» **Activity**
Your answer must be an exact copy of the lines below, from the first through the one with "December 2020 (673, 872)", with no pictures.

Available data START

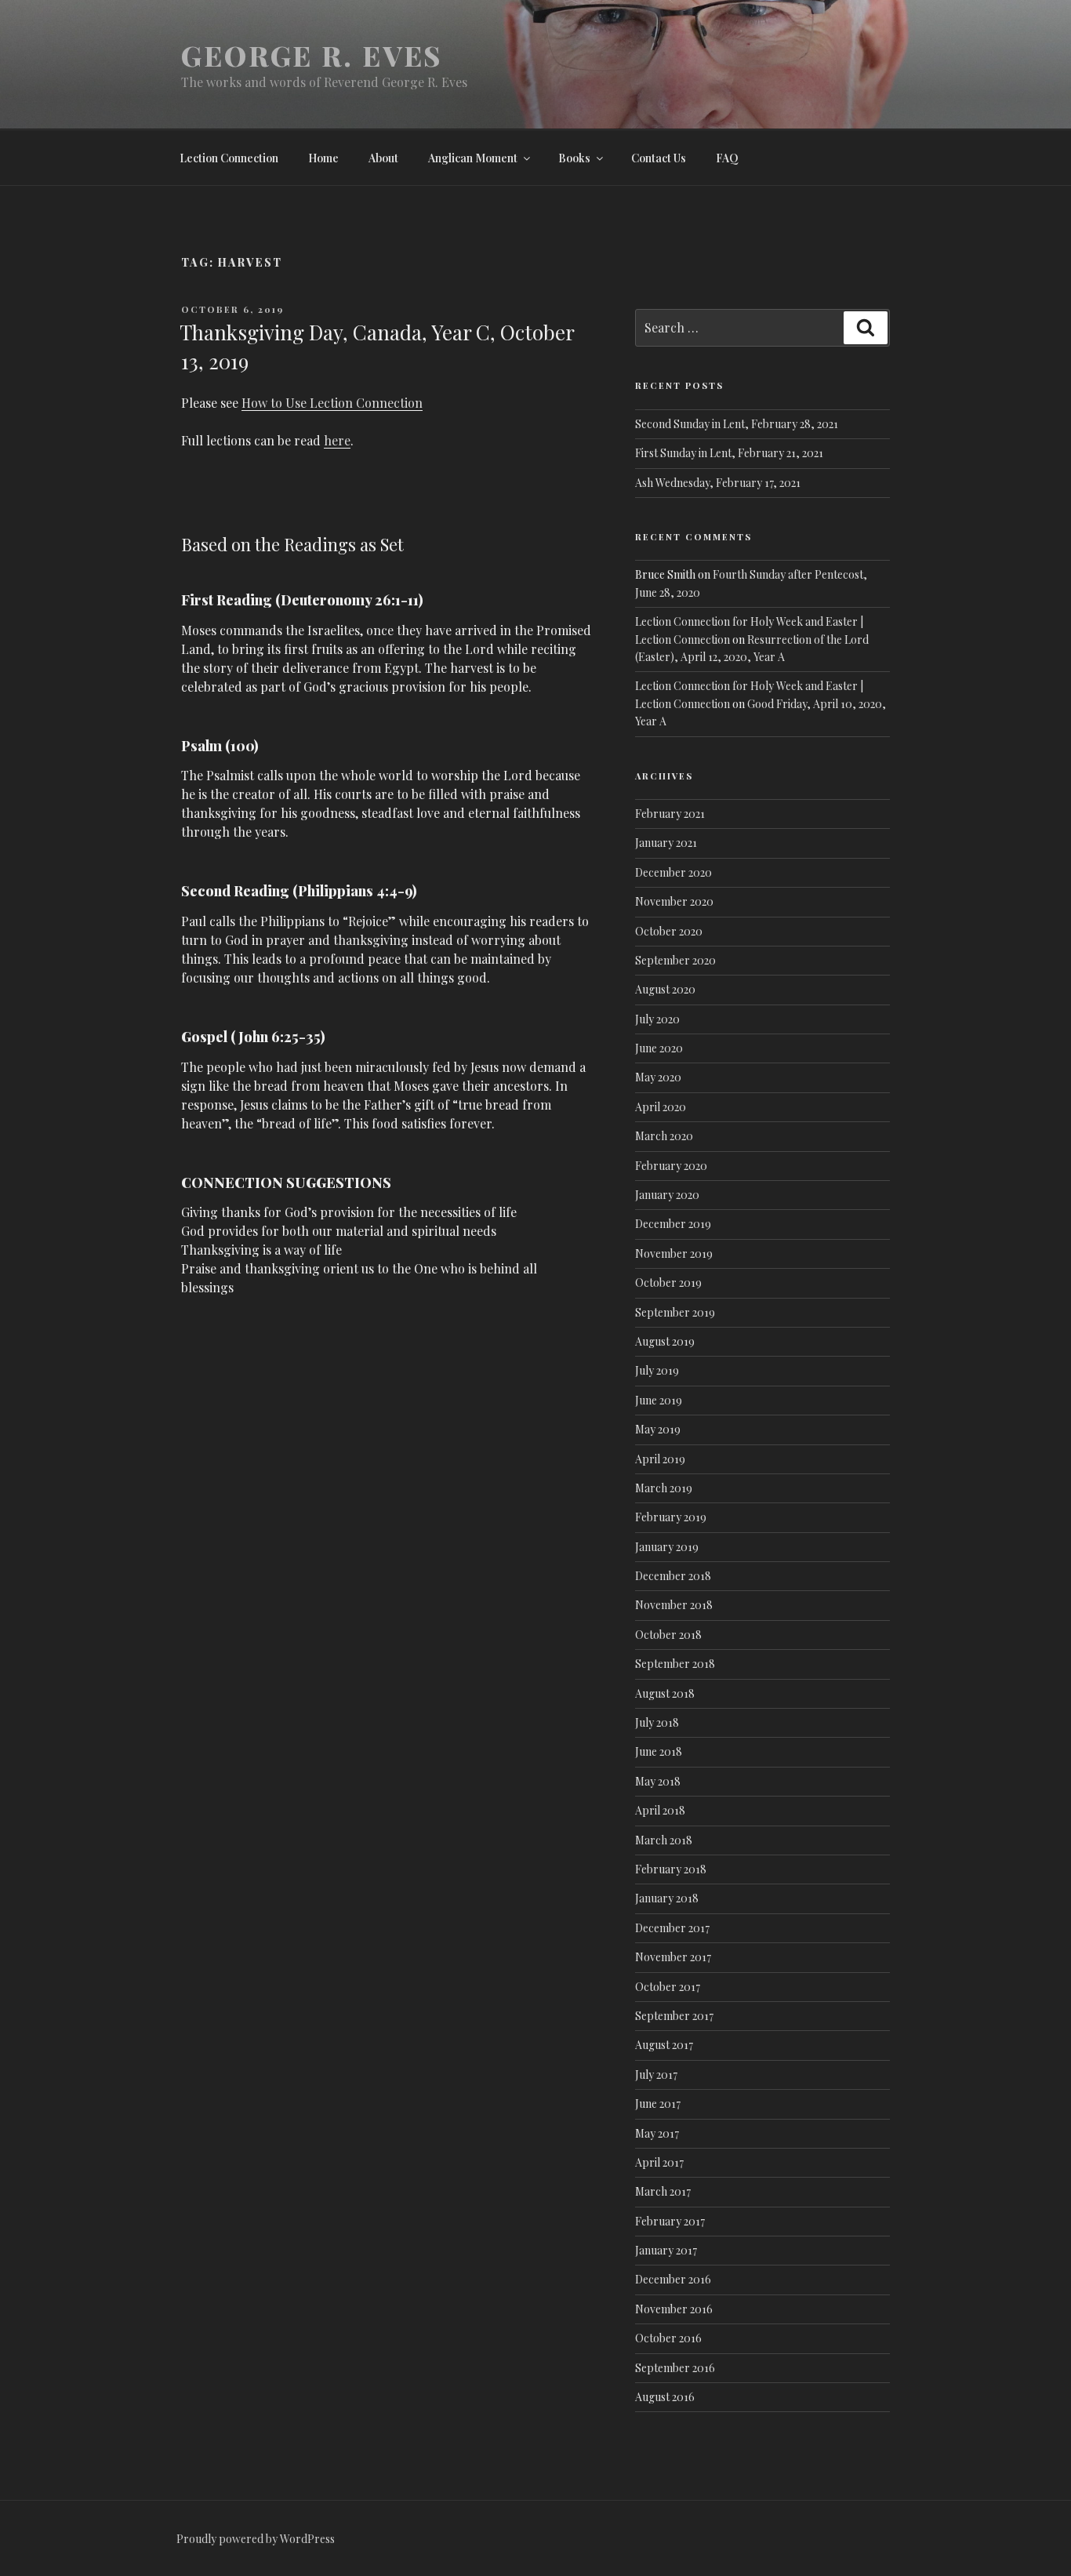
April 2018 (660, 1810)
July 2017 (656, 2074)
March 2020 (664, 1135)
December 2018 (673, 1575)
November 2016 (674, 2309)
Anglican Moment (472, 158)
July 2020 (657, 1019)
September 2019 (675, 1312)
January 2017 (666, 2250)
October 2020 (669, 931)
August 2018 (665, 1693)
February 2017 (670, 2221)
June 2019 (658, 1400)
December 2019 (673, 1223)
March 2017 (663, 2191)
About (383, 158)
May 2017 (657, 2133)
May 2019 (658, 1429)
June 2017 (658, 2103)
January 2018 (667, 1898)
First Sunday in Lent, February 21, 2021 (729, 452)
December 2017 (672, 1927)
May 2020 (658, 1077)
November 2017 (673, 1956)
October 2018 (668, 1634)
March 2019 (663, 1488)
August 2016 (665, 2396)
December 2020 (673, 872)
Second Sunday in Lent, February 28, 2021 (736, 423)
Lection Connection (229, 158)
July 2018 (657, 1722)
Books (574, 158)
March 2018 (663, 1840)
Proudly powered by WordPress (255, 2538)
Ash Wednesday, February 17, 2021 (718, 482)
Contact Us (658, 158)
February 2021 (670, 813)
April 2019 (660, 1458)
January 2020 (667, 1194)
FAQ (727, 158)
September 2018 (675, 1663)
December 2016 (673, 2279)
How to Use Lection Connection (332, 402)
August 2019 (665, 1341)
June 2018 (658, 1751)
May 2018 (658, 1781)
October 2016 (668, 2338)
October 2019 (668, 1282)
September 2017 (674, 2015)
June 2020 (659, 1048)
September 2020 (675, 960)
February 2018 (670, 1869)
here (337, 440)
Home (323, 158)
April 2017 (659, 2162)
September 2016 (675, 2367)
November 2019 (674, 1253)
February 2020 (671, 1165)
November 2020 (674, 901)
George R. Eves (311, 55)
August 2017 (664, 2044)
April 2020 (660, 1106)
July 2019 (657, 1370)
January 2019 (667, 1546)
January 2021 (666, 842)
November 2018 (674, 1604)
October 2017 (667, 1986)
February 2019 (670, 1517)
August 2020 (665, 989)
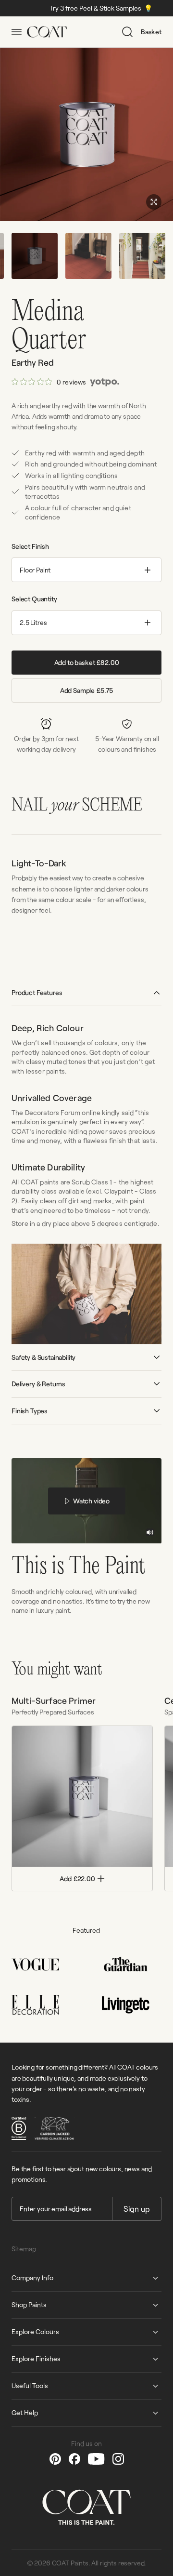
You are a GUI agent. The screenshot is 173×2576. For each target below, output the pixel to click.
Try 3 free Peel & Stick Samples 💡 (74, 8)
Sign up (137, 2208)
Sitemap (24, 2248)
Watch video (91, 1501)
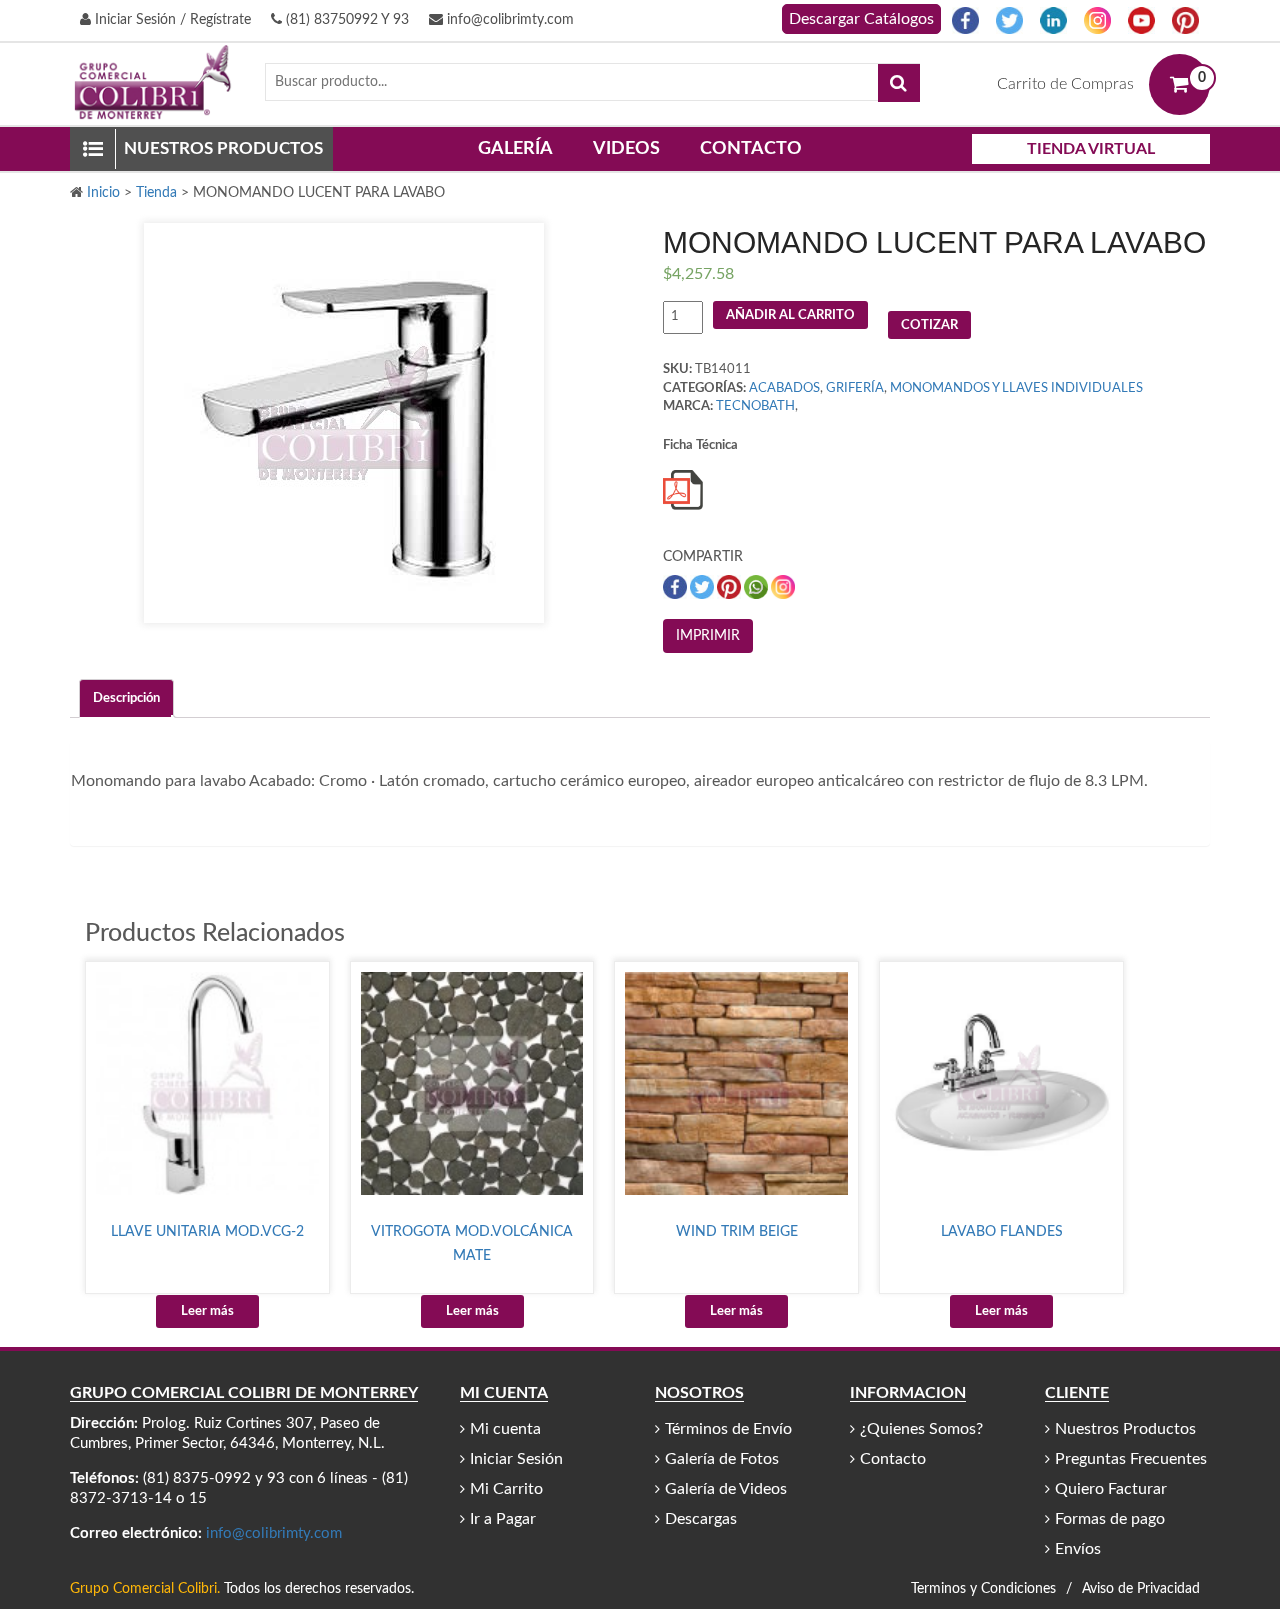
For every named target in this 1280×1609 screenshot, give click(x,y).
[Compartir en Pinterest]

Available data END

» **The answer**
April 2018 (660, 1810)
July 2017 (656, 2074)
March 2020 (664, 1135)
December 2018 (673, 1575)
November 2016 (674, 2309)
Anglican Moment (472, 158)
July 2020 (657, 1019)
September 2019 (675, 1312)
January 2017 (666, 2250)
October 2020 (669, 931)
August 2018 (665, 1693)
February 2017 (670, 2221)
June 2019 (658, 1400)
December 2019 (673, 1223)
March 2017 (663, 2191)
About (383, 158)
May 2017 (657, 2133)
May 2019 (658, 1429)
June 2017 (658, 2103)
January 2018 (667, 1898)
First Sunday in Lent, February 21, 2021 (729, 452)
December 2017 (672, 1927)
May 2020 (658, 1077)
November 2017 (673, 1956)
October 2018 (668, 1634)
March 2019 (663, 1488)
August 2016 (665, 2396)
December 2020 (673, 872)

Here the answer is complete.